Student loans? I never paid off any student loans. I worked full time, went to school at night, paid for classes and books as I enrolled for them. My parents paid for my first year in a community college as a full-time student. After that, I paid for my own.” –David

What do I think of Mitt Romney? He’s certainly not a perfect candidate, but then who is? He will do a much better job than the current White House resident. We can’t afford to go even further into debt, and with a Romney win we can start reversing ObamaCare, if the SCOTUS doesn’t do it first!” –Jim

The Last Word

“Every liberal in public life has called for abolishing the Second Amendment. Now why is that? I happen to know a number of liberals who own guns.
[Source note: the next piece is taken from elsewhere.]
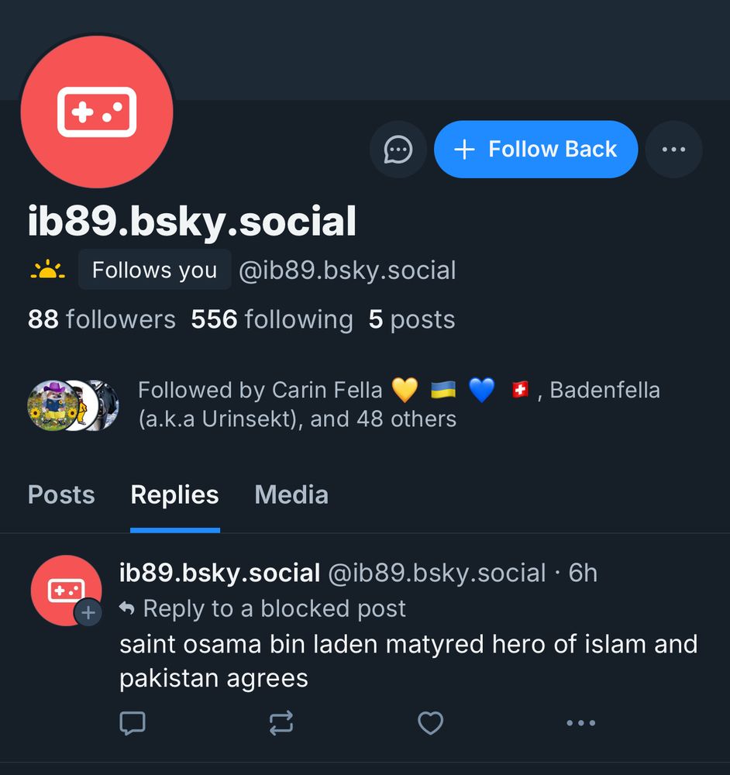The image size is (730, 775).
Task: Click the three-dot profile options icon
Action: tap(673, 150)
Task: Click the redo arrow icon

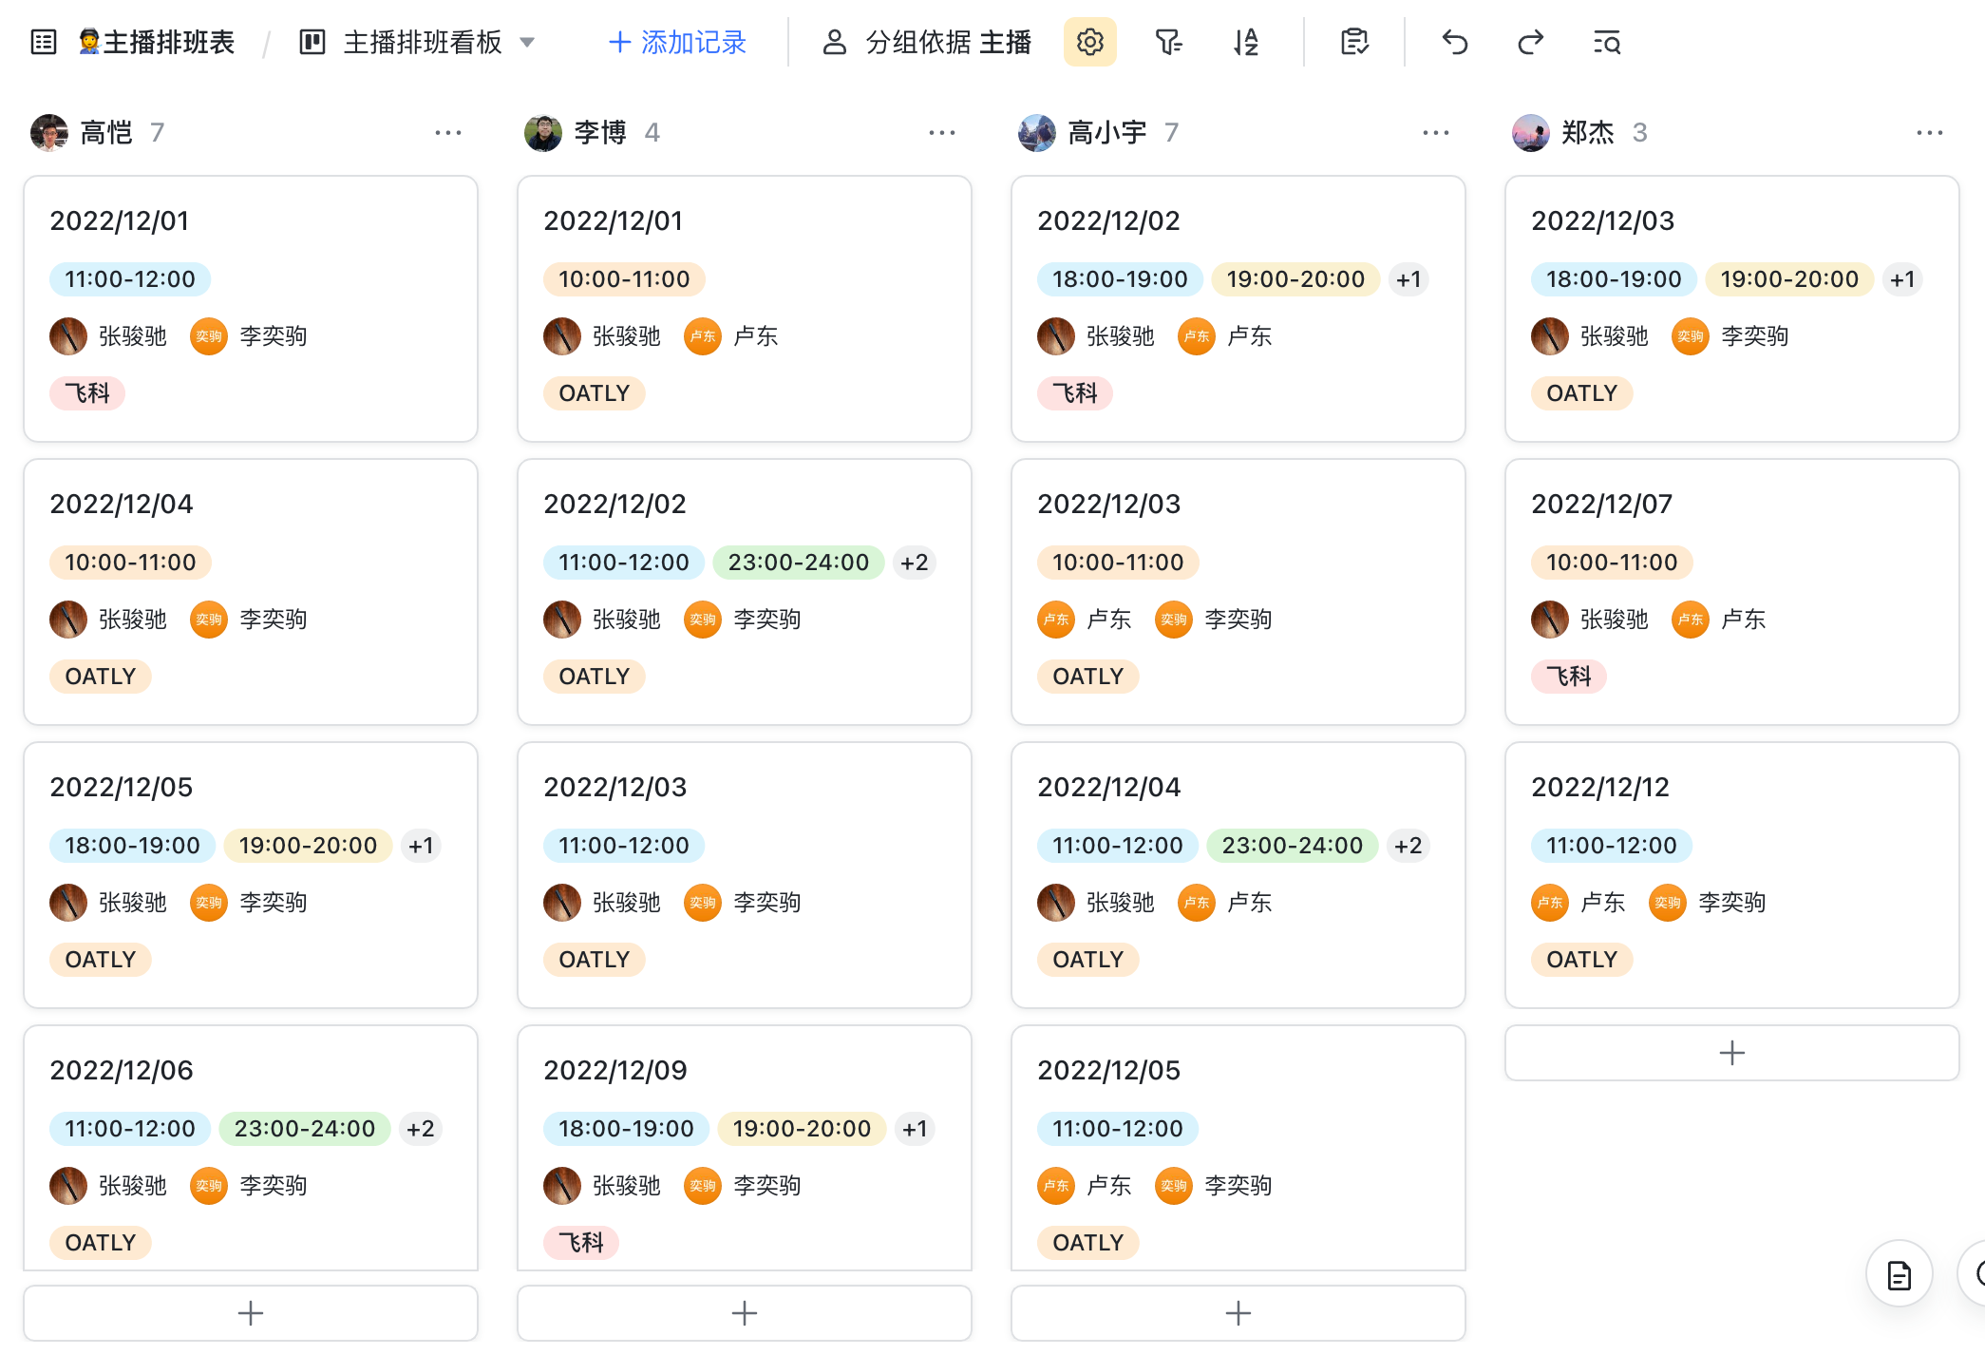Action: coord(1530,43)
What’s more, rich liberals who don’t own guns have security people on their payroll who carry them. Even anti-gun advocate Sen. Dianne Feinstein was once found to be packing a heater in her purse, and yet, with a single voice, liberals squeal for the abolition of all firearms. The only reason for all this hypocrisy is because some influential liberal along the way decided it was a divisive issue which could be used as a wedge between them and the rest of us. How else could a Chicago punk at a San Francisco fund raiser be so certain that he would derive laughter, applause and huge campaign donations, from a bunch of limp-wristed fat cats by demeaning his betters as ‘those who cling to their guns and their religion’? For good measure, he was well-guarded at the event by a squad of Secret Service agents armed to the teeth. … The truth of the matter is that if liberals were as smart as they claim, they’d be conservatives.” –columnist Burt Prelutsky

Semper Vigilo, Fortis, Paratus et Fidelis!